--- EXERCISE MATERIAL ---
■ ■ ■ ■ ■ ■ ■

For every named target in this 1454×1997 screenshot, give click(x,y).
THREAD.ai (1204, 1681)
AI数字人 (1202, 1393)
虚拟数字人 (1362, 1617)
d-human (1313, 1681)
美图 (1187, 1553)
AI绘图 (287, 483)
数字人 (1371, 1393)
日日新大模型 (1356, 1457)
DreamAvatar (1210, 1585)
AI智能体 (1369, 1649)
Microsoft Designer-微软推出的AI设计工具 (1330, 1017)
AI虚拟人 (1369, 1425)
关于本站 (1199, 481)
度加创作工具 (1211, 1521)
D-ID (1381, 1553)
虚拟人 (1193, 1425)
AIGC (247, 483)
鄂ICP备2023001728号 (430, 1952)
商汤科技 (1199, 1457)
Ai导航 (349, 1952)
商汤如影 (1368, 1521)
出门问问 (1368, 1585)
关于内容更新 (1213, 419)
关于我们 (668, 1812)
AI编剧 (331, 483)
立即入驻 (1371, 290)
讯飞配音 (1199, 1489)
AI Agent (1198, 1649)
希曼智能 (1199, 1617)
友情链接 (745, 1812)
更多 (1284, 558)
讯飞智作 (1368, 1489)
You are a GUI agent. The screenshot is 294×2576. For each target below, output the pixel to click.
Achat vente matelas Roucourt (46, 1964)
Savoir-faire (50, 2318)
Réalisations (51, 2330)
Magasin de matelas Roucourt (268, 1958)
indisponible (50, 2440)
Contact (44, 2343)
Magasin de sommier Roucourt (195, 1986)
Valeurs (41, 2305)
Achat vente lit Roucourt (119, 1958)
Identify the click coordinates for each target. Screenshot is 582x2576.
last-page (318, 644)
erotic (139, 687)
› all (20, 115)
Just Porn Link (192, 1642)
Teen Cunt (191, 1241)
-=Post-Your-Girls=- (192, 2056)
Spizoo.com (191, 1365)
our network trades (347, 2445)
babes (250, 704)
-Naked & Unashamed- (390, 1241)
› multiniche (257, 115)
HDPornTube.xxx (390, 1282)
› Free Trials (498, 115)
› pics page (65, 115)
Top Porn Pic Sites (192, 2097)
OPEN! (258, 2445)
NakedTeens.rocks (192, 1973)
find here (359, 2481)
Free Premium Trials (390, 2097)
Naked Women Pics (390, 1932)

■ ■ ■ ■ ■ ■ ■

--- TASK TO COMPLETE ---
Please rewrite the listing above, changing every "Roucourt" to "Lille" and keeping everything else the same.

--- SOLUTION ---
For every named target in this 1454×1997 screenshot, give click(x,y).
THREAD.ai (1204, 1681)
AI数字人 (1202, 1393)
虚拟数字人 (1362, 1617)
d-human (1313, 1681)
美图 (1187, 1553)
AI绘图 (287, 483)
数字人 (1371, 1393)
日日新大模型 (1356, 1457)
DreamAvatar (1210, 1585)
AI智能体 (1369, 1649)
Microsoft Designer-微软推出的AI设计工具 (1330, 1017)
AI虚拟人 (1369, 1425)
关于本站 (1199, 481)
度加创作工具 (1211, 1521)
D-ID (1381, 1553)
虚拟人 (1193, 1425)
AIGC (247, 483)
鄂ICP备2023001728号 (430, 1952)
商汤科技 (1199, 1457)
Ai导航 (349, 1952)
商汤如影 (1368, 1521)
出门问问 (1368, 1585)
关于内容更新 (1213, 419)
关于我们 (668, 1812)
AI编剧 (331, 483)
立即入驻 (1371, 290)
讯飞配音 (1199, 1489)
AI Agent (1198, 1649)
希曼智能 (1199, 1617)
友情链接 (745, 1812)
更多 (1284, 558)
讯飞智作 (1368, 1489)
You are a GUI agent. The screenshot is 294×2576. For each target below, output the pixel to click.
Achat vente matelas Lille (46, 1964)
Savoir-faire (50, 2318)
Réalisations (51, 2330)
Magasin de matelas Lille (268, 1958)
indisponible (50, 2440)
Contact (44, 2343)
Magasin de sommier Lille (195, 1986)
Valeurs (41, 2305)
Achat vente lit Lille (119, 1958)
Identify the click coordinates for each target. Screenshot is 582x2576.
last-page (318, 644)
erotic (139, 687)
› all (20, 115)
Just Porn Link (192, 1642)
Teen Cunt (191, 1241)
-=Post-Your-Girls=- (192, 2056)
Spizoo.com (191, 1365)
our network trades (347, 2445)
babes (250, 704)
-Naked & Unashamed- (390, 1241)
› multiniche (257, 115)
HDPornTube.xxx (390, 1282)
› Free Trials (498, 115)
› pics page (65, 115)
Top Porn Pic Sites (192, 2097)
OPEN! (258, 2445)
NakedTeens.rocks (192, 1973)
find here (359, 2481)
Free Premium Trials (390, 2097)
Naked Women Pics (390, 1932)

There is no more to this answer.